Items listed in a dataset
==================================================

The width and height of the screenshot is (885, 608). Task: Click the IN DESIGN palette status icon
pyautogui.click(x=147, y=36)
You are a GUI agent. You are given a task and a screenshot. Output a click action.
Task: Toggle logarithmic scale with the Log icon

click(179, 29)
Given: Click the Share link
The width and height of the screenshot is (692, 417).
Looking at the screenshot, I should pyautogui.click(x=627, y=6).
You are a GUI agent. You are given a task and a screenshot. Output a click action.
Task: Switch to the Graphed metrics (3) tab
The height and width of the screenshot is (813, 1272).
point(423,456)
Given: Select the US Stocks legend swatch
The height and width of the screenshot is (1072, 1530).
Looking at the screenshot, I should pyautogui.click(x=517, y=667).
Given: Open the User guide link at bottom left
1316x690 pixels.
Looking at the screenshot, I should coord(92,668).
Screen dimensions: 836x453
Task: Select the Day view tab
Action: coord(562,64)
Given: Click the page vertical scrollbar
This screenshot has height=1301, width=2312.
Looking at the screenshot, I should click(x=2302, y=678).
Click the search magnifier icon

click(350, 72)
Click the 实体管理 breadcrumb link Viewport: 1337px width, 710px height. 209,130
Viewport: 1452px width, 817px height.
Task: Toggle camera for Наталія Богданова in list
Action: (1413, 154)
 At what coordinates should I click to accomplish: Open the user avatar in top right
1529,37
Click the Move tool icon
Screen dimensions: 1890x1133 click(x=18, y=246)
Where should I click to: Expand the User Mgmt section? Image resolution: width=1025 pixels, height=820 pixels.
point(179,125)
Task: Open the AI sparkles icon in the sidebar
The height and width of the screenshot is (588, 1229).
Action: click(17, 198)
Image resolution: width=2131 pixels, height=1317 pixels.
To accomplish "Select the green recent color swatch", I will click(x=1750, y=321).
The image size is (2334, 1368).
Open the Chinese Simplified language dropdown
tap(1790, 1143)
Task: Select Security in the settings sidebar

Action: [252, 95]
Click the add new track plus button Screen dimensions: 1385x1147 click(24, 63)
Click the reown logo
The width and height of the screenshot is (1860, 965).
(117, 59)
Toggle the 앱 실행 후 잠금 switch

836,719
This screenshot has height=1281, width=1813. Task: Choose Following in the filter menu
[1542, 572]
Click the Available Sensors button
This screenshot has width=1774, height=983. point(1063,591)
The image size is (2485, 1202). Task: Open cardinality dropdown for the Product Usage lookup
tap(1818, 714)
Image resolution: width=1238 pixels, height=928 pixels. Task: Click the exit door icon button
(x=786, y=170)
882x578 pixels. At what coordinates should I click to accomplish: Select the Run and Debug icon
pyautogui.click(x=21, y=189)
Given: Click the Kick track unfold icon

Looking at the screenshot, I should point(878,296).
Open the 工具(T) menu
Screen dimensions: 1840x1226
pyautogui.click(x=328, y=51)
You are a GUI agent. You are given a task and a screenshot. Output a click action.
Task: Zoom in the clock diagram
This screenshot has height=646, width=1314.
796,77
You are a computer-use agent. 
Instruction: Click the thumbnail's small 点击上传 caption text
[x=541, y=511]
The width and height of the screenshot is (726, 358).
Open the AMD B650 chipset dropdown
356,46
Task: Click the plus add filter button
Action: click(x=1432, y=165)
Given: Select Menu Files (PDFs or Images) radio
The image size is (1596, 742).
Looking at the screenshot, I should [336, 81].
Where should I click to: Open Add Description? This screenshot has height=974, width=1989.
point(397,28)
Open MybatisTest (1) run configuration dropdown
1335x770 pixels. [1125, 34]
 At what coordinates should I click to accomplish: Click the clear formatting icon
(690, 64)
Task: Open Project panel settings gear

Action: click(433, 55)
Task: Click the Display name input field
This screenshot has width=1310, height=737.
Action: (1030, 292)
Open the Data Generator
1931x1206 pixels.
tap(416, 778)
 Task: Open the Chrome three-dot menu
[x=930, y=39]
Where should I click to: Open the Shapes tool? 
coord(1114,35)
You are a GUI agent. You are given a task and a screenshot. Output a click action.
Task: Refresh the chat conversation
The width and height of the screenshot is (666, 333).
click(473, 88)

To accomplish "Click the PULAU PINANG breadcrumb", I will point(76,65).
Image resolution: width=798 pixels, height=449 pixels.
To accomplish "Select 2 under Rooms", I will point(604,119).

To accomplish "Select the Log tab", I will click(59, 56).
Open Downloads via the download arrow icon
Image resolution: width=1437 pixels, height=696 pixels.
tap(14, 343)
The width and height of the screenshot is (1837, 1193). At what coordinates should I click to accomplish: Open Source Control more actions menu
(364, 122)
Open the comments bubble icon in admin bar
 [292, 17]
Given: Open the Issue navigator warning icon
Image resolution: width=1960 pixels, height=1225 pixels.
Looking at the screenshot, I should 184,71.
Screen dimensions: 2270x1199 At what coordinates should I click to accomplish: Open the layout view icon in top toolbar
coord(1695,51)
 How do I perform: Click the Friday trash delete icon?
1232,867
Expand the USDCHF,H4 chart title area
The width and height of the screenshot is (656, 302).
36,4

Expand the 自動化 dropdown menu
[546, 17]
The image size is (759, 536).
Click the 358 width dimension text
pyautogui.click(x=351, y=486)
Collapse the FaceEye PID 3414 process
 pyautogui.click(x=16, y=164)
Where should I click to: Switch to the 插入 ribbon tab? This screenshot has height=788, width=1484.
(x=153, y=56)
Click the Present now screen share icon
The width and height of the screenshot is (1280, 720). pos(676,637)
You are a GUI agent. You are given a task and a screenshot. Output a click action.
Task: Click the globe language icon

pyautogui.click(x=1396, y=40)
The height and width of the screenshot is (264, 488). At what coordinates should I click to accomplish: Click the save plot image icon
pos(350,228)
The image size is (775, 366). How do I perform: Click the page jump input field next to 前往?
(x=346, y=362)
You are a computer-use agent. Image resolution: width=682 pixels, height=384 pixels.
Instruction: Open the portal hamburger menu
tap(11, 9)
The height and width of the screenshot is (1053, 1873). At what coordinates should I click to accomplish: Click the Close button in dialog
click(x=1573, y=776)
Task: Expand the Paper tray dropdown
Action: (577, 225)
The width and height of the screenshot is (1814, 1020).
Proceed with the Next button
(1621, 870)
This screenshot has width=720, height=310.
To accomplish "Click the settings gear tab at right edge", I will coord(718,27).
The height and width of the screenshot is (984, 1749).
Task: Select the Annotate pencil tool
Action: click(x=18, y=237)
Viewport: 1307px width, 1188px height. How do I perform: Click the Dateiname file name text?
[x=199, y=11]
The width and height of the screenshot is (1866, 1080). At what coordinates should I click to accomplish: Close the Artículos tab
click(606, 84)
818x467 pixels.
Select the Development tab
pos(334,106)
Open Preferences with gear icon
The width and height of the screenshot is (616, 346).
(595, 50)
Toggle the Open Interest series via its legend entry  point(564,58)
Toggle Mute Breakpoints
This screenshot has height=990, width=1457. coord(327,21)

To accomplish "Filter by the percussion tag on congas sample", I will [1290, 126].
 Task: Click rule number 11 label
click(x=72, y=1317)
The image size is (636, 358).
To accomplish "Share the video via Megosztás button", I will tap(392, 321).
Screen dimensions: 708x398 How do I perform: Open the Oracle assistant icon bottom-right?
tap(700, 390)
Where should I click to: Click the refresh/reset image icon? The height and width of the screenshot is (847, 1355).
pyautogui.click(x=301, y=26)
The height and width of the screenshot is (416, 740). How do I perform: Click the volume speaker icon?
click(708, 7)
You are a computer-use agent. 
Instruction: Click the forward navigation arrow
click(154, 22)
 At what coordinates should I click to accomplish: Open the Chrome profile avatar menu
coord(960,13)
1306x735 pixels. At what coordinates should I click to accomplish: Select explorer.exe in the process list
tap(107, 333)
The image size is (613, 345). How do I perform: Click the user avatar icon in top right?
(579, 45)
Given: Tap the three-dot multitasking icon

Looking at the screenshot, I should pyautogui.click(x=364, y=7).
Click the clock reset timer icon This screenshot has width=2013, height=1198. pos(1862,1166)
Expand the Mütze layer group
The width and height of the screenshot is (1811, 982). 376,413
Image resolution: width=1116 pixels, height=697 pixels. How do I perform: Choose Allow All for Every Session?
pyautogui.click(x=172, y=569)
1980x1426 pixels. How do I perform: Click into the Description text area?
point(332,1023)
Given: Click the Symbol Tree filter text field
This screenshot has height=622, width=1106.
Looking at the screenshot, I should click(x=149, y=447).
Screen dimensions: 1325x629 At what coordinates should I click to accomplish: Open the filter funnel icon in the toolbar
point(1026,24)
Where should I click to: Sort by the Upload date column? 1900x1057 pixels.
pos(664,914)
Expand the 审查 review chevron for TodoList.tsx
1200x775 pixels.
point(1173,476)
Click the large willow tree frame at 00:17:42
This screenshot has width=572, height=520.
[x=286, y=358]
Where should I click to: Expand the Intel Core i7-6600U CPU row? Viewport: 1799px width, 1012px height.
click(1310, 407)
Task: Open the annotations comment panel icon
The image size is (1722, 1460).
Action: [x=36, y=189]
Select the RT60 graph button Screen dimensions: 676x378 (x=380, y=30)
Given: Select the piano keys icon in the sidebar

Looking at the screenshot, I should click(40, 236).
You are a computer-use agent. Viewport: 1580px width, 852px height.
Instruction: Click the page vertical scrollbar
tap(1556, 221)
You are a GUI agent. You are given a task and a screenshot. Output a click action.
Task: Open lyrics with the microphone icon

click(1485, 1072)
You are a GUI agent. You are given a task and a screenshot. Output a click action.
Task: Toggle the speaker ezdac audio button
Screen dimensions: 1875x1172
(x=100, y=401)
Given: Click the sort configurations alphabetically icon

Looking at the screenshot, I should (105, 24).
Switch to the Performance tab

==================================================

REQUIRED ACTION
From the records above, show each line that contains the word "legend".

SOLUTION TO THE EXERCISE
Given: Select the US Stocks legend swatch
Toggle the Open Interest series via its legend entry  point(564,58)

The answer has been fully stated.